Ceramic processing and high-temperature electrochemistry
With a fume hoods, combustion furnace, drying oven, hot plates, mass balance, ball mill, and uniaxial press, we can synthesis ceramics via solid-state or nitrate routes. We also have a thermo-gravimetric analysis setup (TGA) for investigated changes in non-stoichiometry and a dilatometer for studying chemical expansion effects in ceramics.
We have several set-up for studying the electrical properties of ceramics and thin films as a function of temperature and oxygen partial pressure. Combined with impedance spectroscopy, this offers a powerful method to separate electrochemical processes with different characteristic time scales and allows the investigation of conductivity, surface exchange rates, and non-stoichiometry, electrically. Furthermore, some of the set-ups have windows for monitoring optical changes in films, which turns out to be a useful tool in investigating the non-stoichiometry and surface exchange in optically active materials. Most of the set-ups can be automated using the LabView software.
Pulsed Laser Deposition (PLD)
PLD is a technique to grow films of complex oxides easily and routinely (although obtaining the desired composition, orientation, and microstructure is the tricky part). A high energy laser is used to ablate a dense ceramic stoichiometric target to create a ‘plume’ which is incident on a heated (usually single-crystal) substrate. PLD provides a method to fabricate high quality oxide films and a means to control properties such as thickness, strain, crystallinity, grain size and microstructure, as well as engineer well-defined oxide interfaces for study.
X-ray Diffraction (XRD)
XRD is arguably the most important tool for the characterisation of thin films (along with electron microscopy – see below). It involves scattering a coherent beam of X-rays off the surface region of a sample and detected as a function of scattering angle, and is relatively fast, non-destructive, and highly accurate. XRD can provide information on the thickness, orientation, crystallinity, texture, lattice parameters and strain.

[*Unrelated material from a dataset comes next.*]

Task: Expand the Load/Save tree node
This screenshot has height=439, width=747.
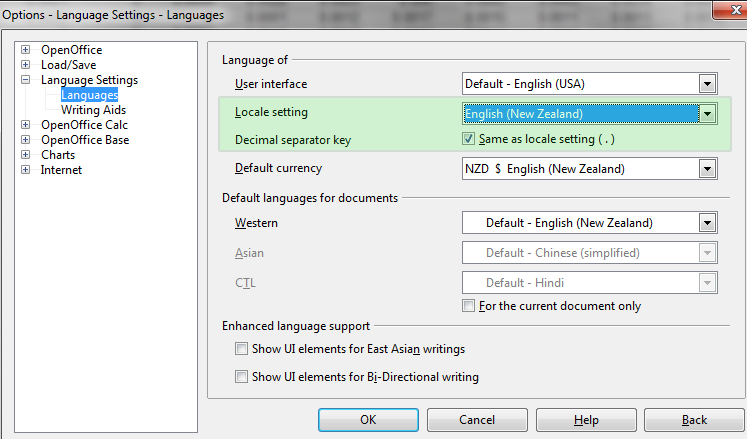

Transmission Electron Microscopy (TEM)
Whereas XRD may be one of the most important tools for thin film engineering, TEM may be one of the most important tools for materials science as a whole. The information provided by TEM complements that obtained from XRD particularly well. While XRD yields information representative of a large proportion of the film volume, TEM probes a much smaller volume, but provides information at sub-atomic spatial resolution.

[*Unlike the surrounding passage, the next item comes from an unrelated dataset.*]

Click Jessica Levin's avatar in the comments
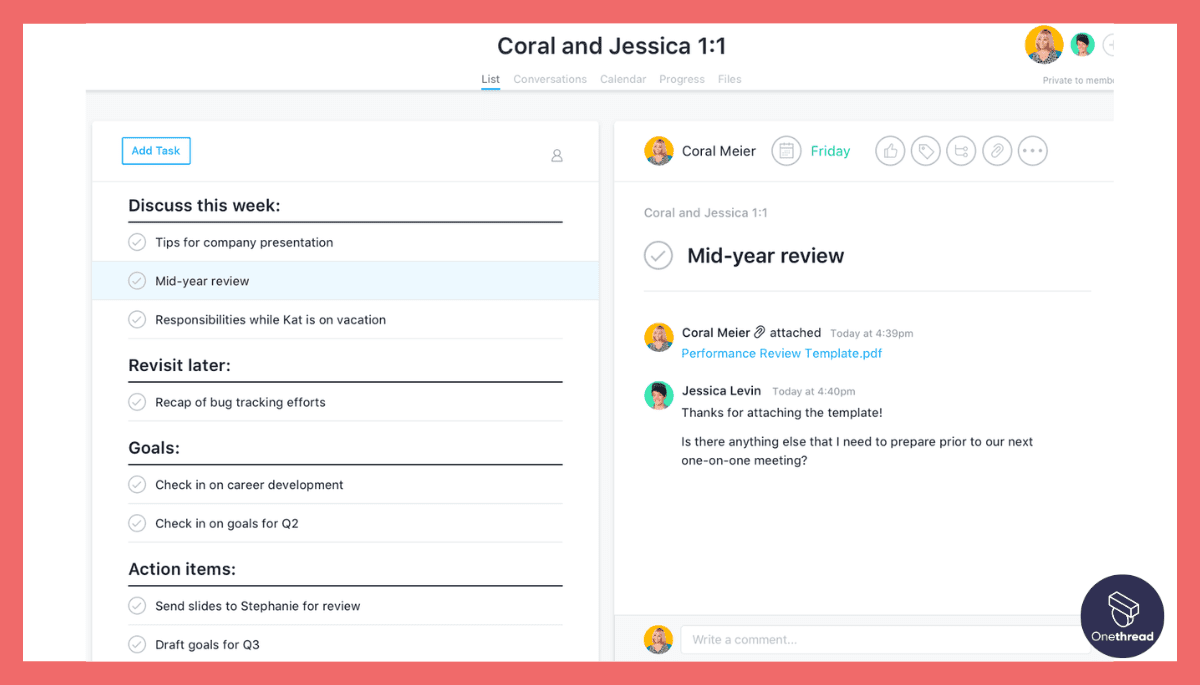 click(659, 396)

High energy electrons illuminate a thin cross-section of sample (typically prepared using the ‘lift-out’ method on a dual-beam focused ion beam/scanning electron microscope) producing either a greatly magnified image or electron diffraction pattern. Film morphology, microstructure, orientation relationships, and phase identification, can all be investigated at highly localised regions. Focusing the electron beam to a fine probe and rastering it across the sample (scanning transmission electron microscopy - STEM), opens up powerful new imaging techniques, as well as the ability to gain chemical information at the sub-atomic level with X-ray energy-dispersive spectrometry (XEDS – compositional information) and electron energy loss spectrometry (EELS – composition and electronic structure)./p>
Other facilities/expertise
Also regularly use scanning electron microscopy, Raman spectroscopy, and magnetron sputtering for metal film deposition.
I also have extensive experience in ion beam analysis using low energy ion scattering (LEIS) as well as secondary ion mass spectrometry (SIMS) in conjunction with oxygen isotope tracer diffusion.